Using the entries that follow, give only the number of lines with the word "will" in them.

(Saved entries)
---

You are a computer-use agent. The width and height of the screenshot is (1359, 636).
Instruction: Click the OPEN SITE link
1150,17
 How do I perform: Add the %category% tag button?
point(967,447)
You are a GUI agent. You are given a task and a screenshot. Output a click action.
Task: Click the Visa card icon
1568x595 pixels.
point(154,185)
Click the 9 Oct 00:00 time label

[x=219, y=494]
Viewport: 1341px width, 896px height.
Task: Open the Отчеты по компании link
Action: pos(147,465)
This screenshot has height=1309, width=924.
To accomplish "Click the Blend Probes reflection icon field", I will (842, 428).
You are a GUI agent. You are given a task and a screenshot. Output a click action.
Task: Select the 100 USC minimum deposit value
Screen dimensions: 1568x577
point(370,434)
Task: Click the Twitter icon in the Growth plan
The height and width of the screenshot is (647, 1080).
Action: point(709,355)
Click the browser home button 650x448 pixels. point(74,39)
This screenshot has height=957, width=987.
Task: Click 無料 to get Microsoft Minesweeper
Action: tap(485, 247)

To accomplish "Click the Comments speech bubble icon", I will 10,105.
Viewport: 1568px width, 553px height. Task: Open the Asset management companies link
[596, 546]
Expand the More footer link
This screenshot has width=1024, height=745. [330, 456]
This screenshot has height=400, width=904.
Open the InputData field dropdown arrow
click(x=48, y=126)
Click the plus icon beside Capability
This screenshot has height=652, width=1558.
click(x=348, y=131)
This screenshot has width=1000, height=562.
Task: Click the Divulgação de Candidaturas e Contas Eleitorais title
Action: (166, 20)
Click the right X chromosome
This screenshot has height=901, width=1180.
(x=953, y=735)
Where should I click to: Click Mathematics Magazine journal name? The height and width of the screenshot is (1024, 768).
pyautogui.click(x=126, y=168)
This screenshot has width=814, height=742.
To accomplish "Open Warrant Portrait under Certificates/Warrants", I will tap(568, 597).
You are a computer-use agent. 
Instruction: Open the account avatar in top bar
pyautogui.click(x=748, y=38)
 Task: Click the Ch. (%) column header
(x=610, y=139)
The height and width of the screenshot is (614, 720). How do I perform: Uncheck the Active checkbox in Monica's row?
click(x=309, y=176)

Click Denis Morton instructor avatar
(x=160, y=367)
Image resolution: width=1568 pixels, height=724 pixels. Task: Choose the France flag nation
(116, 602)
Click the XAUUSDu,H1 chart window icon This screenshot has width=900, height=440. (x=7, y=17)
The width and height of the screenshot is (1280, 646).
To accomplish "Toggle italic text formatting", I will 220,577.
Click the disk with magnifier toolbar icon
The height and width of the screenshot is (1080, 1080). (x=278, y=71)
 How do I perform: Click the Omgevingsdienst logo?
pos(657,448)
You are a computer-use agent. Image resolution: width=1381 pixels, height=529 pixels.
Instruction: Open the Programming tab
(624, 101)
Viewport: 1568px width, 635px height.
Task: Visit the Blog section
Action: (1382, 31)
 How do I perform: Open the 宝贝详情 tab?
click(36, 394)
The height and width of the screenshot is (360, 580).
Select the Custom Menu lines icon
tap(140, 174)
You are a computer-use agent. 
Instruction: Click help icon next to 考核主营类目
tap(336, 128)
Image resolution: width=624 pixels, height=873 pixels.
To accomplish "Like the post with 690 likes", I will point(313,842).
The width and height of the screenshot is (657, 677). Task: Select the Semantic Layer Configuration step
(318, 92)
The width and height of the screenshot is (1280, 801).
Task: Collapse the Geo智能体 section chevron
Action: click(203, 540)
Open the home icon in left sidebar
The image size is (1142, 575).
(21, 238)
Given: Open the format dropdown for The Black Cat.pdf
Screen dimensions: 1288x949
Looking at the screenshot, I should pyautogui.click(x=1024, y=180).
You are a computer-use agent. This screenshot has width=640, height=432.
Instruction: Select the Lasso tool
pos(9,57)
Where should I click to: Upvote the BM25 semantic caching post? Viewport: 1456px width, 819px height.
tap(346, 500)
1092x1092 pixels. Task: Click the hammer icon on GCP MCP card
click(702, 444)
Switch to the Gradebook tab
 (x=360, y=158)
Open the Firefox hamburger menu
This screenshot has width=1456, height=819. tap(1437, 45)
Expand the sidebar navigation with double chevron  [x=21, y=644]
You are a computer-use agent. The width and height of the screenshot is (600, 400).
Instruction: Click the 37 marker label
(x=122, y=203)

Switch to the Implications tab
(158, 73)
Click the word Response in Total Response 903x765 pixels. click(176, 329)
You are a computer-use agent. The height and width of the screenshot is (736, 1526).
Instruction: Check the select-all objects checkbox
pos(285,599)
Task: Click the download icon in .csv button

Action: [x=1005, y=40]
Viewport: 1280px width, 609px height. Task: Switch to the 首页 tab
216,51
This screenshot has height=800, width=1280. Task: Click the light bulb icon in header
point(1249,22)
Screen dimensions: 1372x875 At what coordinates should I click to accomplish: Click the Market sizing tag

---

- ANSWER FOR THE TASK -
5